DATASET EXTRACT
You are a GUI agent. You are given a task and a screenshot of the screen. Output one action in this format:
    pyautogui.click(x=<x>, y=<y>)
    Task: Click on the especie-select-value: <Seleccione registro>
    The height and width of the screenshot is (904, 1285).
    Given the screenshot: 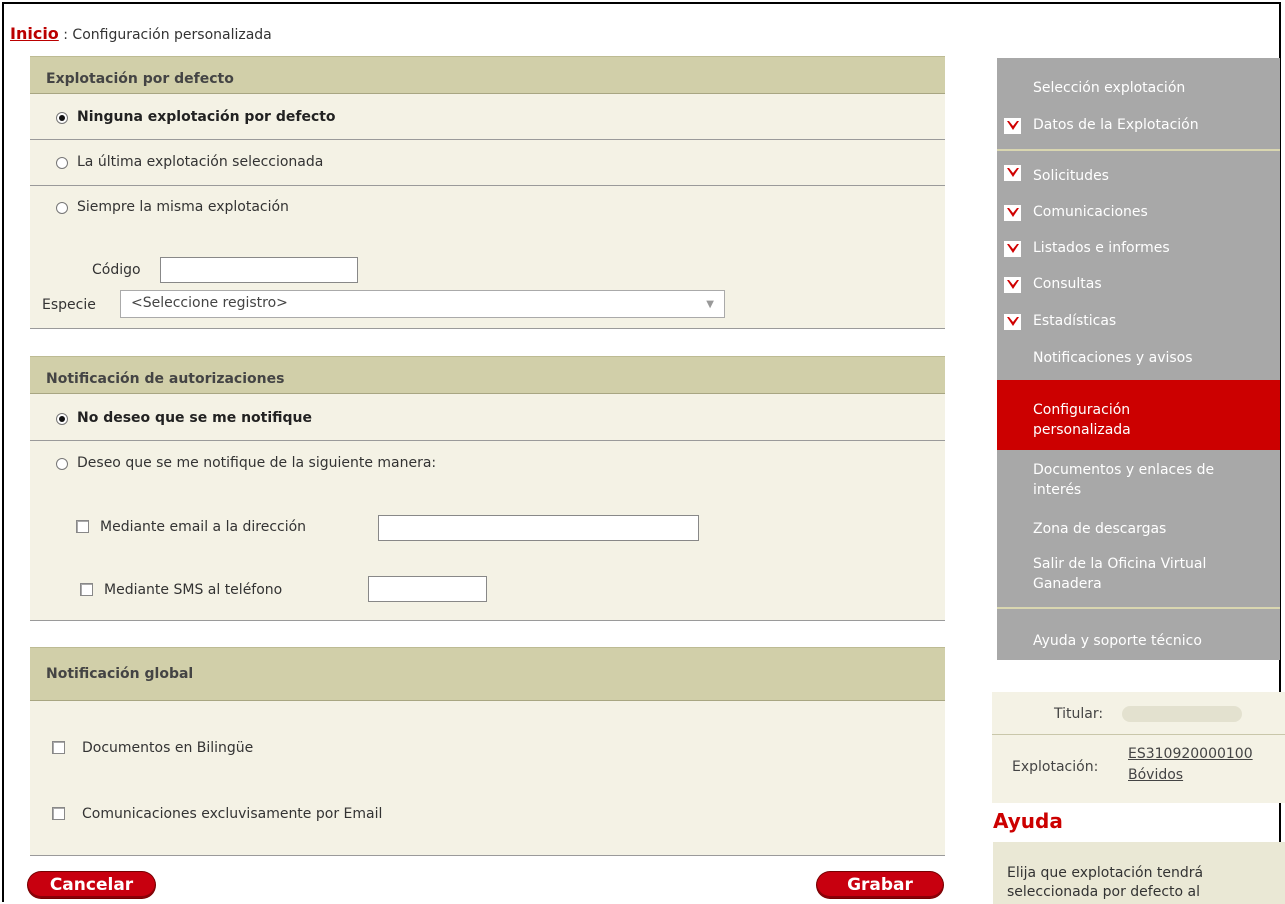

WHAT THE EXERCISE ASKS
Please write out the lines above word for word, leaving out any pictures.

RESULT OF THIS TASK
You are a GUI agent. You are given a task and a screenshot of the screen. Output one action in this format:
    pyautogui.click(x=<x>, y=<y>)
    Task: Click on the especie-select-value: <Seleccione registro>
    The height and width of the screenshot is (904, 1285).
    Given the screenshot: 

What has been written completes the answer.